Peggy has been homeschooling for almost twenty years. Before forming Sped Homeschool, she worked for two different state organizations as their special needs consultants. She didn’t come into this by accident, though. She started her own homeschooling journey in similar situations and she’s now helping other families. So you can say it’s helping families and homeschool children who struggle that is really where her heart is!

What Is Transition Planning?

Transition planning is the process of making sure your child with special needs will have the necessary support when they “age out” of the school system.

There are just so many kids that struggle on so many different levels. And, having the experience of homeschooling her own children who all have had struggles in certain areas, and then her parents who have adopted ten children who have homeschooled on and off, Peggy understands the importance of transition planning.

It’s important to ask questions, such as Where are they going? and How do we bridge that gap?

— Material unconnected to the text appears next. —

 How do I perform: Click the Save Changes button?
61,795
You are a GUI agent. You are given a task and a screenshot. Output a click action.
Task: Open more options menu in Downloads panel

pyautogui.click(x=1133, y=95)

And that’s what transition skills really are. Whether you have a student who struggles or not, that’s something we should all have in the back of our mind, along with having the answers to questions like, “Do they know how to do the laundry?” and “Do they know how to cook?”

In other words, transition skills are life skills.

How To Begin Transition Planning With Your Kids

If we are going to really face the facts that our kids are going to have to live life and do it well, how can we plan for transitioning not only our special needs kids but also all of our kids?

1. Evaluate where the gaps are they need to fill

The first thing you have to do is take a step back and really evaluate what you can fit in the next four years, or the remainder of the high school years, by looking ahead.

If you know your child is lacking in communication skills, for example, you know to introduce more learning opportunities that help strengthen these transition skills. If your kids aren’t great housekeepers, then start a game plan to make them better ones. See where their personal gaps are and then make a plan to fill those gaps.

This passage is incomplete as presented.